We had a minor crisis this evening when we couldn't get the blood sugar monitor to work, and we dripped blood all over the cat, and the oven timer went off (the oven was full of carbs), and the phone rang, but we managed eventually. We've got another Nurse Specialist coming to the house tomorrow morning, and it happens to be somebody that Peter plays golf with, so I hope they stop talking for long enough for this chap to show us what we did wrong with the monitor thingy.

The heroine of the piece is Ms Consultant Anesthetist. She told the truth, the whole truth, etc. She voiced every one of my concerns and dealt with them all in a factual and totally professional manner. She spent over an hour with us yesterday, and it was possibly the most important hour either of us will have during this spell. Every single issue was explained to us, unvarnished, and every tiny detail became clear. "The surgeon cuts you up", she said. "I keep you alive afterwards".

I just couldn't wait to get back home, relax in front of my PC instead of the silly little tablet with its stupid keyboard, and catch up with you all. I can't talk like this to anybody else, the cat is a good listener but he's inclined to go to sleep before I've finished.

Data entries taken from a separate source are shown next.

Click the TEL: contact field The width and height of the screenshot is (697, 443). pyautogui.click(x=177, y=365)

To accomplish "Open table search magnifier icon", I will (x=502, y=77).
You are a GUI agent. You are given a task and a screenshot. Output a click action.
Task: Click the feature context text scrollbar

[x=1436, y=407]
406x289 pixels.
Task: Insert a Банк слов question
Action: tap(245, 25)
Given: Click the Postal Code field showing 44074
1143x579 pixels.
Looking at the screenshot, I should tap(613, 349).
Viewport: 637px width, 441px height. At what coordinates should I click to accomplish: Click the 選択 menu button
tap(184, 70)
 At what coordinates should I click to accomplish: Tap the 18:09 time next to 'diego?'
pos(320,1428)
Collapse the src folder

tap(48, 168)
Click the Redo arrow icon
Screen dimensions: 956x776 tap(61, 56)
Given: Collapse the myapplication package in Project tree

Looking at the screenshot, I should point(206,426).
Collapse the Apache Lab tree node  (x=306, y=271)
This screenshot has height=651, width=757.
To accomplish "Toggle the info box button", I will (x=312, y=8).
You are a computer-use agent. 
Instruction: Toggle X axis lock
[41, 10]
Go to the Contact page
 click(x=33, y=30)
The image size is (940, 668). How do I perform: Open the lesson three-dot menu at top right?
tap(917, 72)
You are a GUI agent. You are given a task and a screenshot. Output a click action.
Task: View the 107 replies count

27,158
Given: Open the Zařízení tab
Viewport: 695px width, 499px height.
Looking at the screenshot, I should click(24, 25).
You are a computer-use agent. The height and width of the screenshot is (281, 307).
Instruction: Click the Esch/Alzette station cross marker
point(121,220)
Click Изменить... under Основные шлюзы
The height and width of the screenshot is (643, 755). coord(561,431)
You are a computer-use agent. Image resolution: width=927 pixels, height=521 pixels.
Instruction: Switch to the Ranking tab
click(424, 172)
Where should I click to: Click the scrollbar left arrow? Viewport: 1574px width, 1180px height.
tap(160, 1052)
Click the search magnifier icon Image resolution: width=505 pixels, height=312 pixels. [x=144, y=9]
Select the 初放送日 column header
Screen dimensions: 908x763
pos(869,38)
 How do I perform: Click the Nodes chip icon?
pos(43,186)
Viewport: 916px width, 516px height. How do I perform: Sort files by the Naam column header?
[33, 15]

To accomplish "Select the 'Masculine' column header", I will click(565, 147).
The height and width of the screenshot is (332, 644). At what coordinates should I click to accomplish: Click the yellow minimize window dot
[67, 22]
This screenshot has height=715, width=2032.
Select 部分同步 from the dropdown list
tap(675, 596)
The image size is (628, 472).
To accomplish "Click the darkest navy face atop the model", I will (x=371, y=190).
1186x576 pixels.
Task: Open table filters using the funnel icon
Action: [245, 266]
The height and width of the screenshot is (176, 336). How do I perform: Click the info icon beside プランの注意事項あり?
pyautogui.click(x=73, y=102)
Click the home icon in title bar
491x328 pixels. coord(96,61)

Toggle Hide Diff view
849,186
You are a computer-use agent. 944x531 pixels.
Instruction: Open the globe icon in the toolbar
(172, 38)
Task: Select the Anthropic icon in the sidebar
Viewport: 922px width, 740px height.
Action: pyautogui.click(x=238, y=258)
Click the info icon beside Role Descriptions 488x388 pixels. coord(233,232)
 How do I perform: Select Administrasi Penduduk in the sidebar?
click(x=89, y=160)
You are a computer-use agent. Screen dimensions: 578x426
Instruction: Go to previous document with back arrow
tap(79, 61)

So I've got my darling Peter home, I can make him comfortable for now, his various symptoms will be dealt with as well as possible, and he can relax in peace and dignity and not struggle to recover from surgery on top of everything else. Marmalade is a role model: her concern for her beloved Louis mirrors mine for Peter. I just hope I can make him as happy as she did Louis.

As so many of you have said, "One day at a time".

I'm really tired, I'm probably talking nonsense, and I want to go to sleep. But I had to dump all these feelings on somebody, and get it out of my system.

Thank you all so much for your support. I hope I will be able to offer the same to you once I have settled down a bit.

Love, Mo.
Last edited by Justamo on Thu Sep 15, 2016 10:49 pm, edited 1 time in total.